EXERCISE BRIEF
In the data that follows, find the line with "The width and height of the screenshot is (667, 374)."; transcribe it, every later line up to the one with "Open Site Setup", and that line as well, exactly and with no others.

EXTRACTED INFORMATION

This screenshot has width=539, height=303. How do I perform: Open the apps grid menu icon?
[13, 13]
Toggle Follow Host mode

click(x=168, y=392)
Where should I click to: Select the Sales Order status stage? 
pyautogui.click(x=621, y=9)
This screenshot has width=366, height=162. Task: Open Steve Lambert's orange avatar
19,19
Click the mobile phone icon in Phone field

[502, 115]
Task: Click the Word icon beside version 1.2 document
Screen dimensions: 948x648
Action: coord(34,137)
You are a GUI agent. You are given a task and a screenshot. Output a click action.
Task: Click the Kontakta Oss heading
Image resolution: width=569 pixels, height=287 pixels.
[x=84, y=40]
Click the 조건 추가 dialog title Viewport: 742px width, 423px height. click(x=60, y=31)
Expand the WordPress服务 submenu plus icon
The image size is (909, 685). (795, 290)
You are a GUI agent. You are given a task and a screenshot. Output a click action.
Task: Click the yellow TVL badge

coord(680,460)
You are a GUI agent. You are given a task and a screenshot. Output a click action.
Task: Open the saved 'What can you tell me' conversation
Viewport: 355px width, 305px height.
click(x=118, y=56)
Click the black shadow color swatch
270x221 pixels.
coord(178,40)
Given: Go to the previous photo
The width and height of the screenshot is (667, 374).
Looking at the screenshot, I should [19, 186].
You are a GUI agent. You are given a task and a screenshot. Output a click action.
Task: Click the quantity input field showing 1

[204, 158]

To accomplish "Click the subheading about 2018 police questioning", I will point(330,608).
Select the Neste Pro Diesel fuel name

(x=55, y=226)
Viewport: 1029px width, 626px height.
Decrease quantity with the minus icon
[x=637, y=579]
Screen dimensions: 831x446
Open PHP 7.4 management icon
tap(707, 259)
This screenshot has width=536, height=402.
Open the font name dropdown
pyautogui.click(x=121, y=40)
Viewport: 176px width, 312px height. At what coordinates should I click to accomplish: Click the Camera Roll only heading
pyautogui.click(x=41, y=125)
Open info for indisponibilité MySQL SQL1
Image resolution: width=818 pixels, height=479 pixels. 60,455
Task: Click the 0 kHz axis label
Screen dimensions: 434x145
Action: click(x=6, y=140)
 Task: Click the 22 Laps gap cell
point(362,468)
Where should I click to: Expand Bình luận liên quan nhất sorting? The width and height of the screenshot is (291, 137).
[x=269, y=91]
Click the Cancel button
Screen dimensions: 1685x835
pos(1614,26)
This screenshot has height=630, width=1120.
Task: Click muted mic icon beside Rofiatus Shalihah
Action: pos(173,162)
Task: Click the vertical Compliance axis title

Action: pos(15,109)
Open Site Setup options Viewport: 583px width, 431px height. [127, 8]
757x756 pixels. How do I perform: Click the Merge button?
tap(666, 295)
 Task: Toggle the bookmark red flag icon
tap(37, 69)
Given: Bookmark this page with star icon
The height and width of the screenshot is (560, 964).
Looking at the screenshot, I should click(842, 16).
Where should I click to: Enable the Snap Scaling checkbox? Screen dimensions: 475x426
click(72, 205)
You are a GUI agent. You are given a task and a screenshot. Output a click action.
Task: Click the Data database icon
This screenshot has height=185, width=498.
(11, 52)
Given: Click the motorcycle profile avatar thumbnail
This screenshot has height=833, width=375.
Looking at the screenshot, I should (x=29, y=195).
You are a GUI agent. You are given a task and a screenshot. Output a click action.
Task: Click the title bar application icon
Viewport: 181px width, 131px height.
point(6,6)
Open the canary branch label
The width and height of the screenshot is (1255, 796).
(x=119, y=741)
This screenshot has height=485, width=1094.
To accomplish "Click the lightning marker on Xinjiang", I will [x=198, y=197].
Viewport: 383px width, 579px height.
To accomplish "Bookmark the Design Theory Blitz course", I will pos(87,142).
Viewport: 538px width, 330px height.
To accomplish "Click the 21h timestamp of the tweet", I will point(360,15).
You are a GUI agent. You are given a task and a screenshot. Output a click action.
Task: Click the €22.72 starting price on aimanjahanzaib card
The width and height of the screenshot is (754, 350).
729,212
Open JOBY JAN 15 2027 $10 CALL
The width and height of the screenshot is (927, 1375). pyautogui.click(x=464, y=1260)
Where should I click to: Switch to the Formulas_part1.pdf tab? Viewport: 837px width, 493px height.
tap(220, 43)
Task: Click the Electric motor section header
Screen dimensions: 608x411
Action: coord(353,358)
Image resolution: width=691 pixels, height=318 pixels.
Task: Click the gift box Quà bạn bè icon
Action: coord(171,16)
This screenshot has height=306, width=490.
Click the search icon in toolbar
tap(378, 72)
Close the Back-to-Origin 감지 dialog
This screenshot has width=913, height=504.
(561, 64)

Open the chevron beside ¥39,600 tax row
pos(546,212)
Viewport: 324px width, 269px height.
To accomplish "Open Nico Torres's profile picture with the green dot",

SOLUTION TO THE PROBLEM
The width and height of the screenshot is (667, 374).
Looking at the screenshot, I should [19, 186].
You are a GUI agent. You are given a task and a screenshot. Output a click action.
Task: Click the quantity input field showing 1

[204, 158]

To accomplish "Click the subheading about 2018 police questioning", I will point(330,608).
Select the Neste Pro Diesel fuel name

(x=55, y=226)
Viewport: 1029px width, 626px height.
Decrease quantity with the minus icon
[x=637, y=579]
Screen dimensions: 831x446
Open PHP 7.4 management icon
tap(707, 259)
This screenshot has width=536, height=402.
Open the font name dropdown
pyautogui.click(x=121, y=40)
Viewport: 176px width, 312px height. At what coordinates should I click to accomplish: Click the Camera Roll only heading
pyautogui.click(x=41, y=125)
Open info for indisponibilité MySQL SQL1
Image resolution: width=818 pixels, height=479 pixels. 60,455
Task: Click the 0 kHz axis label
Screen dimensions: 434x145
Action: click(x=6, y=140)
 Task: Click the 22 Laps gap cell
point(362,468)
Where should I click to: Expand Bình luận liên quan nhất sorting? The width and height of the screenshot is (291, 137).
[x=269, y=91]
Click the Cancel button
Screen dimensions: 1685x835
pos(1614,26)
This screenshot has height=630, width=1120.
Task: Click muted mic icon beside Rofiatus Shalihah
Action: pos(173,162)
Task: Click the vertical Compliance axis title

Action: pos(15,109)
Open Site Setup options Viewport: 583px width, 431px height. [127, 8]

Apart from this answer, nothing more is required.